ASA-2019-00446 – Mozilla Firefox: Websocket resources bypass safebrowsing protections

When a user navigates to site marked as unsafe by the Safebrowsing API, warning messages are displayed and navigation is interrupted but resources from the same site loaded through websockets are not blocked, leading to the loading of unsafe resources and bypassing safebrowsing protections.

ASA-2019-00445 – Mozilla Firefox: Retired site input.mozilla.org has remote troubleshooting permissions

Application permissions give additional remote troubleshooting permission to the site input.mozilla.org, which has been retired and now redirects to another site. This additional permission is unnecessary and is a potential vector for malicious attacks.

ASA-2019-00444 – Mozilla Firefox: Cookie leakage during add-on fetching across private browsing boundaries

A vulnerability exists during the installation of add-ons where the initial fetch ignored the origin attributes of the browsing context. This could leak cookies in private browsing mode or across different "containers" for people who use the Firefox Multi-Account Containers Web Extension.

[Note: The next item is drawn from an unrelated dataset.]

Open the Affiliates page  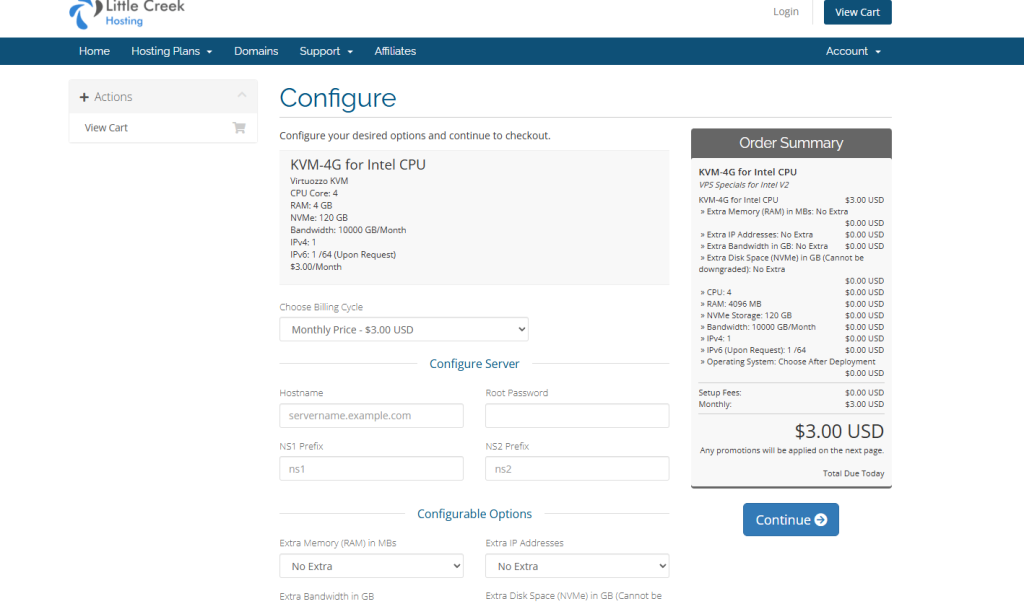[395, 51]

ASA-2019-00443 – Mozilla Firefox: Same-origin policy treats all files in a directory as having the same-origin

A vulnerability exists where if a user opens a locally saved HTML file, this file can use file: URIs to access other files in the same directory or sub-directories if the names are known or guessed. The Fetch API can then be used to read the contents of any files stored in these directories and they may uploaded to a server. Luigi Gubello demonstrated that in combination with a popular Android messaging app, if a malicious HTML attachment is sent to a user and they opened that attachment in Firefox, due to that app's predictable pattern for locally-saved file names, it is possible to read attachments the victim received from other correspondents.